Ask the PEO to show you how a wage determination update flows through their system.

When the DOL issues an updated wage determination for an SCA contract, how does it propagate through your payroll, fringe accounting, and reporting? The answer separates PEOs that have done this work from PEOs that intend to. The difference will show up the first time a contracting officer asks for documentation.

05 · BUYER CHECKLIST

Six questions for any PEO you evaluate.

/01
Walk me through how SCA wage determinations propagate through your platform.
If they describe it in the abstract, they haven't done it. If they describe it in steps, ask for an example with a real contract.
/02
How do you handle fringe benefit accounting for prevailing-wage employees?
Cash-in-lieu vs. bona-fide fringe is a recurring audit issue.
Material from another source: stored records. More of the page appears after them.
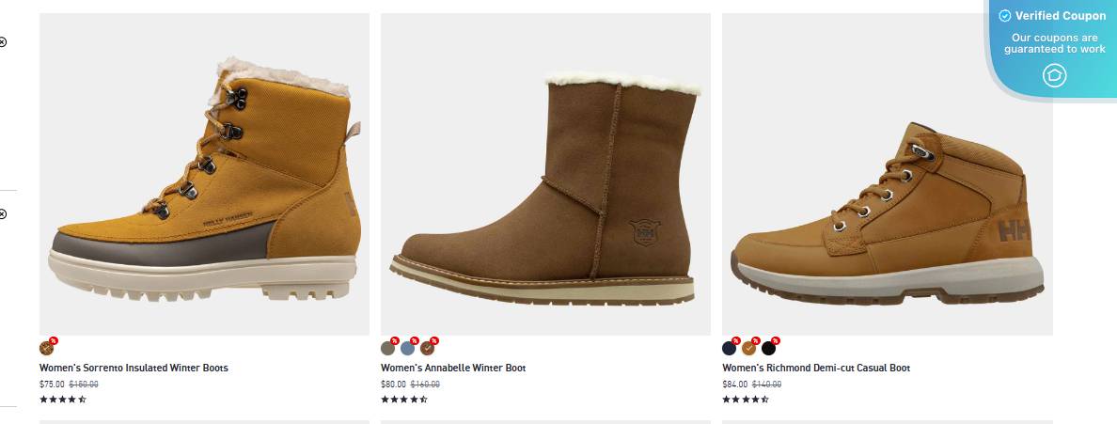Select the checked brown Annabelle boot swatch
This screenshot has width=1117, height=424.
click(427, 348)
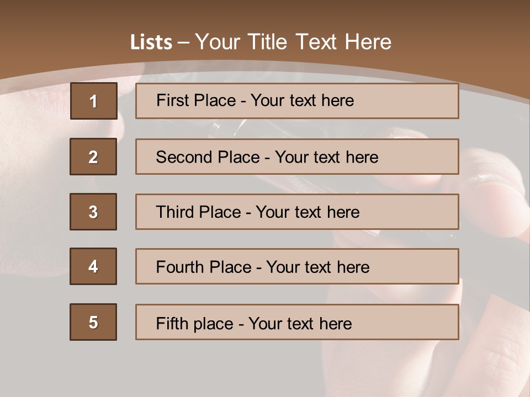This screenshot has height=397, width=530.
Task: Click the words Your text here in row three
Action: tap(308, 212)
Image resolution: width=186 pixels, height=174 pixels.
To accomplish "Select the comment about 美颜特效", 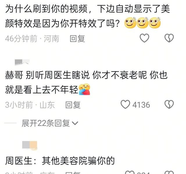I will pos(87,16).
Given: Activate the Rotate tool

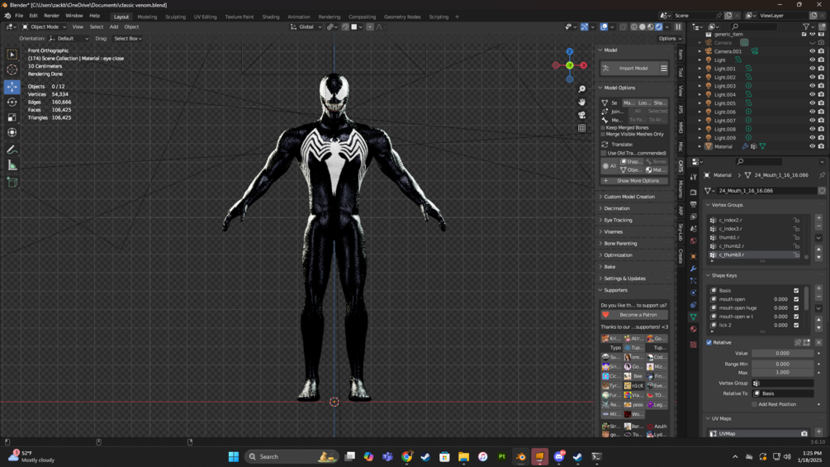Looking at the screenshot, I should pos(12,102).
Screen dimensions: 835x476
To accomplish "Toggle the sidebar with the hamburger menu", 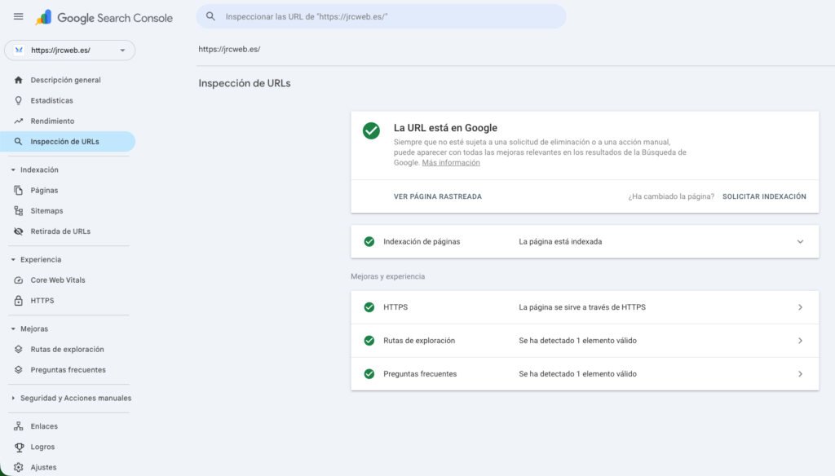I will 18,16.
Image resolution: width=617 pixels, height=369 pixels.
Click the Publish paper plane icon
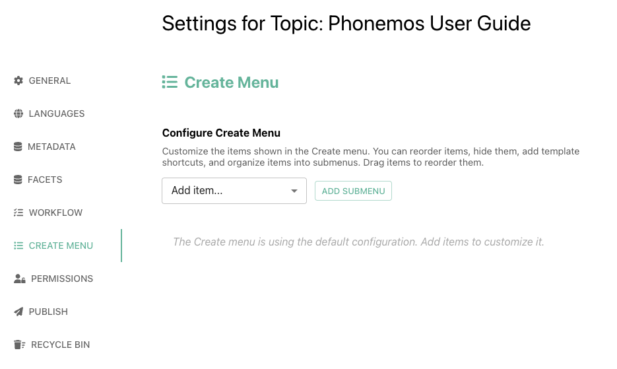pos(18,312)
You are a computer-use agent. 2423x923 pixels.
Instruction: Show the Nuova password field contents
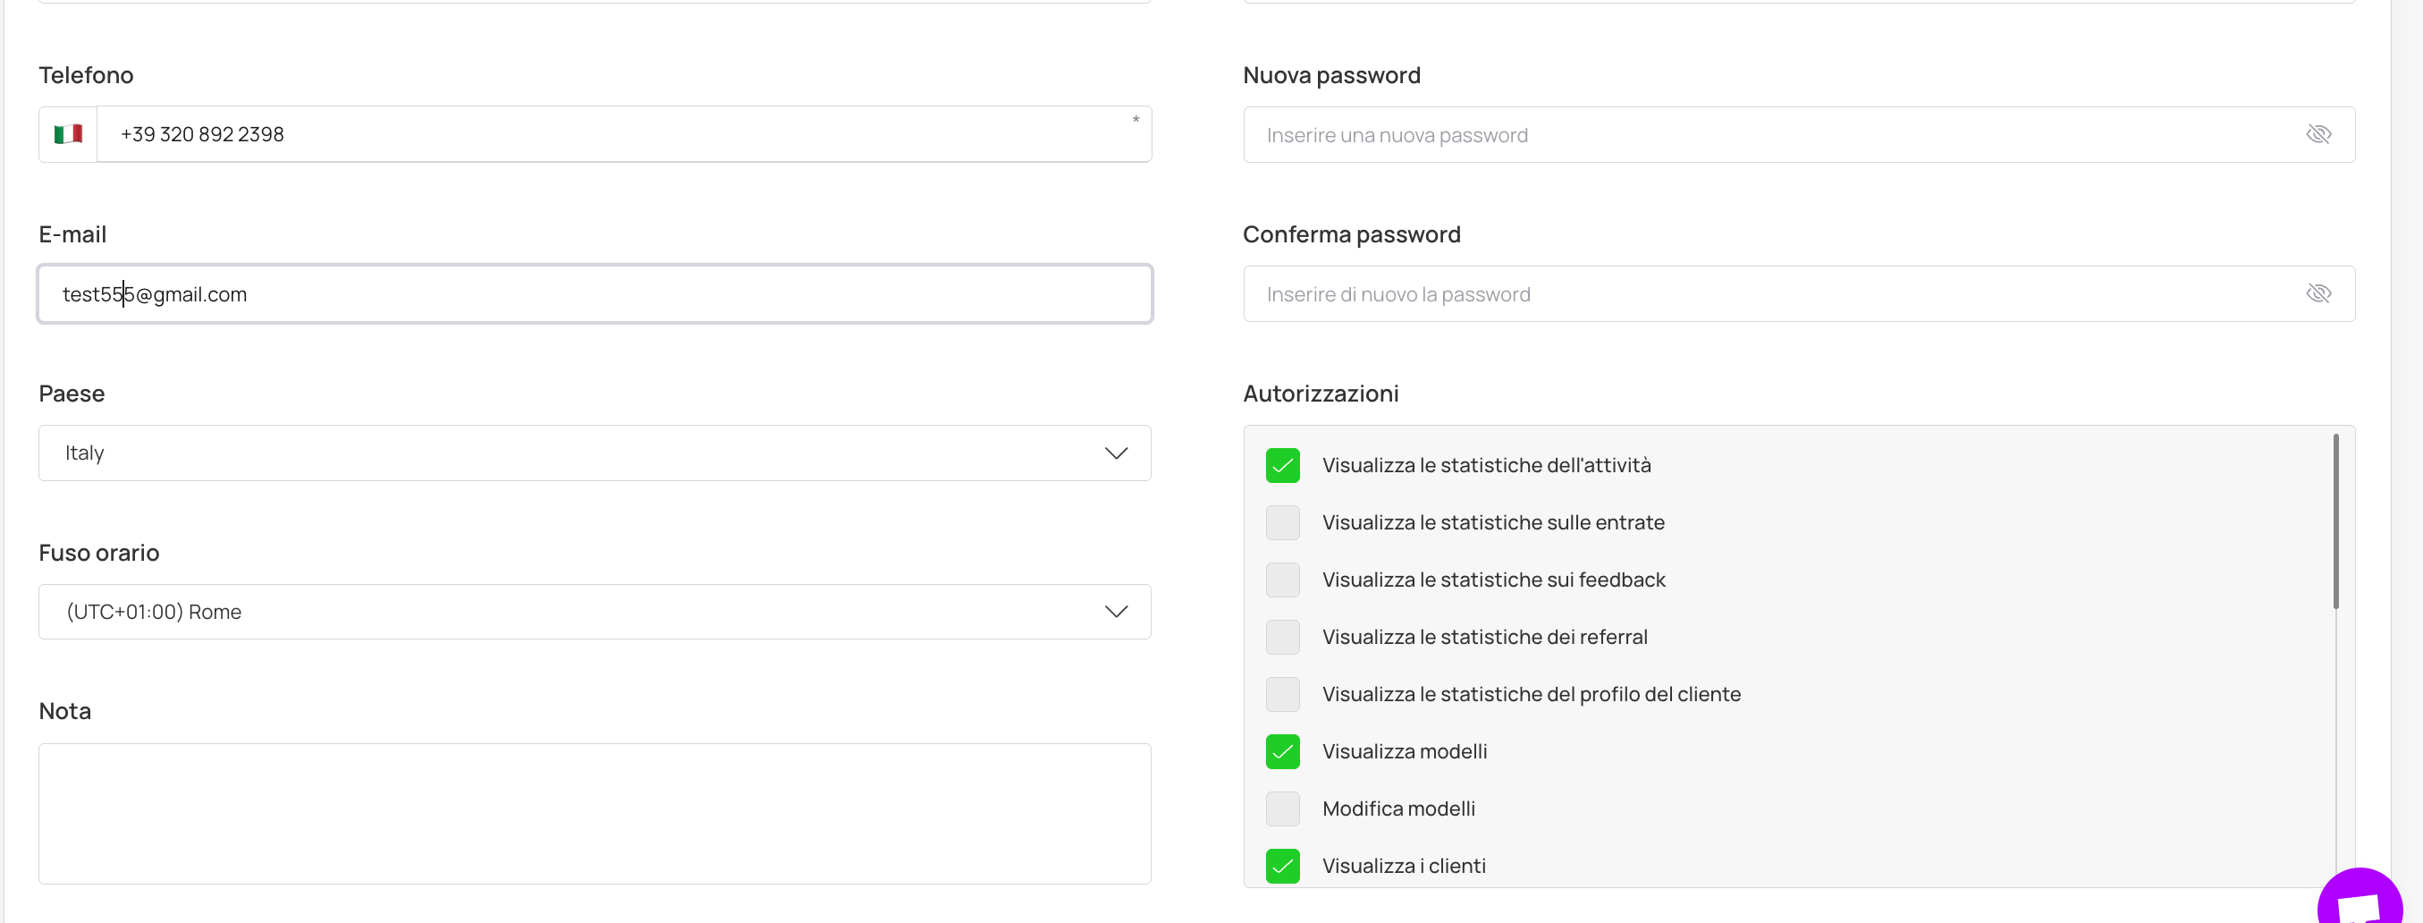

The PEO needs to handle both cleanly, with documentation, per contract.
/03
What does your audit support look like when DOL or DCAA opens a file?
The right answer is structured — defined contacts, defined SLAs, defined documentation packages. Vague answers here are red flags.
/04
How does pricing flex when a re-compete shifts my staffing by 30%?
Contract awards and re-competes drive headcount in GovCon. PEOs that don't price for this surprise you in the first cycle.
/05
Can you produce reconstructed payroll records on a three-year timeline?
Audits don't ask for what's easy. They ask for what's hard. The right PEO has chain-of-custody and reconstructability built in.
/06
Show me a GovCon client your size who's been on the platform 3+ years and survived an audit.
Three years and one audit cycle separates the PEOs that talk about GovCon from the PEOs that actually serve it.
/ WHAT WOULD THIS COST YOU?

Run your contract structure against the market.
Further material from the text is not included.